-------- Kaynak metin --------

Kalabalık bir caddede patlayarak, tam 7 kişinin ölümüne ve birçoğunun yaralanmasına neden olan bombanın içinde olduğu kamyoneti oraya terk eden sürücünün, Müslüman bir genç olduğu ortaya çıkınca, herkes olayın ardında bir terör örgütü olduğunu düşünür. Üstelik Ömer adlı sürücü kaçaktır. Polis onu dört koldan ararken, bir yandan Ömer’in ailesiyle, bir yandan da kurbanların aileleriyle görüşür.

8 bölümlük İspanyol dizisi 8 Numaralı Kurban, hem terör yüzünden Batı’da yükselen önyargılı İslam korkusunun yansımalarını hem çeşitli ailelerin yaşadığı sıkıntıları, hem de amansız polis takibini adım adım veren, heyecanlı bir polisiye dram…

(7.4)

-------- Veri satırları --------

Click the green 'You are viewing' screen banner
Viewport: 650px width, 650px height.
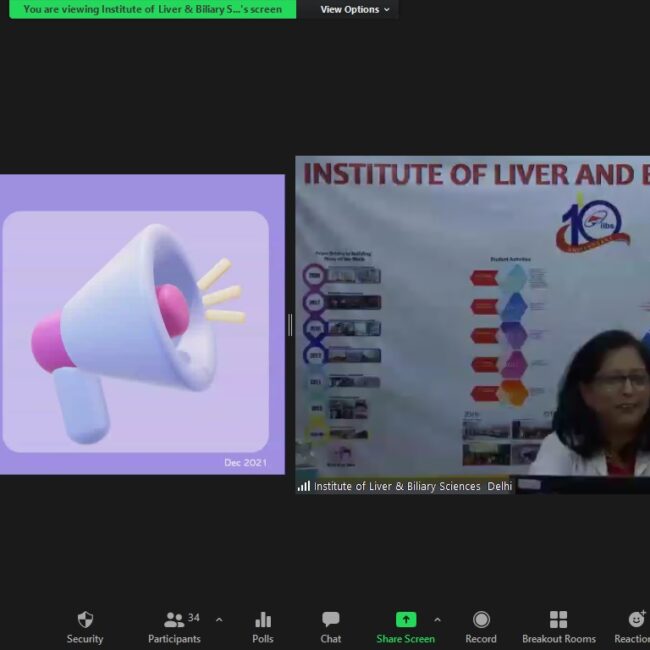coord(152,10)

--------

Yönergeler.
(A) Aşağıdaki üç ifadenin kaynak metne uyup uymadığını belirtin: (i) Patlamada yedi kişi ölmüştür. (ii) Sürücü Ömer polise teslim olmuştur. (iii) Dizi on bölümden oluşmaktadır. Her ifade için evet ya da hayır deyin ve kararı belirleyen sözleri kaynak metinden harfi harfine alıntılayın.
(B) Kaynak metinde "Kalabalık bir caddede" sözlerini içeren kısımla başlayıp "kurbanların aileleriyle görüşür." ile biten bölümü harfi harfine yeniden yazın.

Görev yanıtları.
(A)
(i) Evet: "tam 7 kişinin ölümüne"
(ii) Hayır: "Üstelik Ömer adlı sürücü kaçaktır."
(iii) Hayır: "8 bölümlük İspanyol dizisi"

(B)
Kalabalık bir caddede patlayarak, tam 7 kişinin ölümüne ve birçoğunun yaralanmasına neden olan bombanın içinde olduğu kamyoneti oraya terk eden sürücünün, Müslüman bir genç olduğu ortaya çıkınca, herkes olayın ardında bir terör örgütü olduğunu düşünür. Üstelik Ömer adlı sürücü kaçaktır. Polis onu dört koldan ararken, bir yandan Ömer’in ailesiyle, bir yandan da kurbanların aileleriyle görüşür.